5. The swing frame structure according to claim 1, wherein the driving assembly comprises a driving cylinder and a third connecting rod, the driving cylinder is arranged on an outer wall of one side of the vacuum chamber, the tail end of an output shaft of the driving cylinder is rotationally connected with one end of the third connecting rod, the other end of the third connecting rod is fixedly connected with one end of the cross beam, the driving cylinder is used for driving the third connecting rod to swing back and forth, and the back and forth swing of the third connecting rod can drive the cross beam to rotate.

6. The swing frame structure according to claim 4, further comprising a counterweight assembly, wherein the counterweight assembly comprises a counterweight, a fourth link and a fifth link, the counterweight is located below the cross beam and in front of the cross beam, one end of the fourth link is connected with the counterweight, the other end of the fourth link is hinged with one end of the fifth link, the other end of the fifth link is fixedly connected with one end of the cross beam, which is far away from the driving assembly, and rotation of the cross beam can drive the fifth link to rotate around the axis of the cross beam, so that the counterweight can be driven to move up and down by the fourth link.

7. The swing frame structure according to claim 1, wherein two first support column mounting holes corresponding to the two support columns are respectively provided on the outer sides of the two support plates, and one end of each support column is fixedly arranged in the corresponding first support column mounting hole of the support plate.
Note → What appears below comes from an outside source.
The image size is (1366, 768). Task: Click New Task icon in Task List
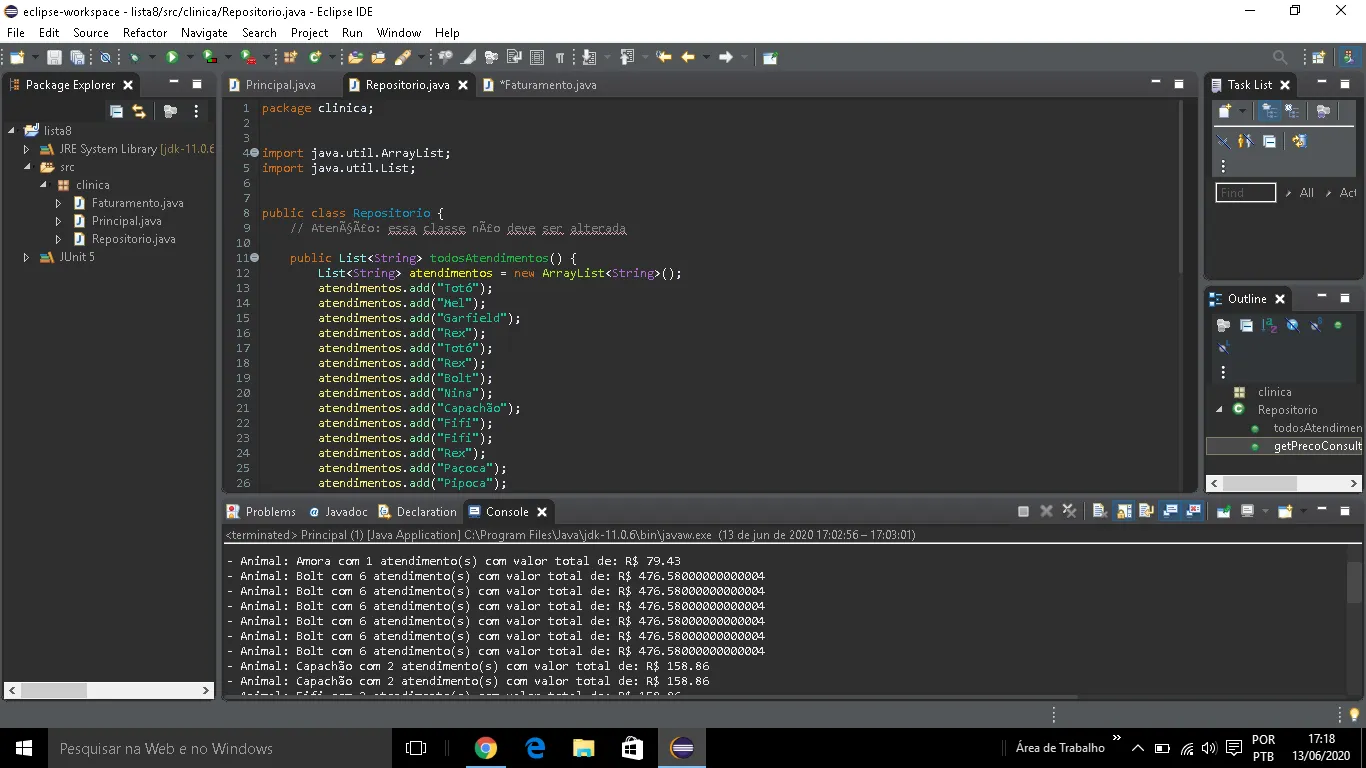tap(1225, 112)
8. The swing frame structure according to claim 1, wherein two first support column mounting holes corresponding to the two support columns are respectively provided on outer sides of the two support plates, and one end of the support column is rotatably provided in the first support column mounting hole of the corresponding support plate through a support column bearing.
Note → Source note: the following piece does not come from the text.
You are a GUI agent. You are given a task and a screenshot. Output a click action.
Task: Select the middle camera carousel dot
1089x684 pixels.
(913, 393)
9. The swing frame structure of claim 1, wherein said drive assembly is adapted to be disposed on a side outer wall of a vacuum chamber.

10. Vacuum coating equipment comprises a vacuum chamber, and an unreeling roller and a reeling roller which are arranged in the vacuum chamber, and is characterized in that the unreeling roller and/or the reeling roller are provided with the swing frame structure as claimed in any one of claims 1-9.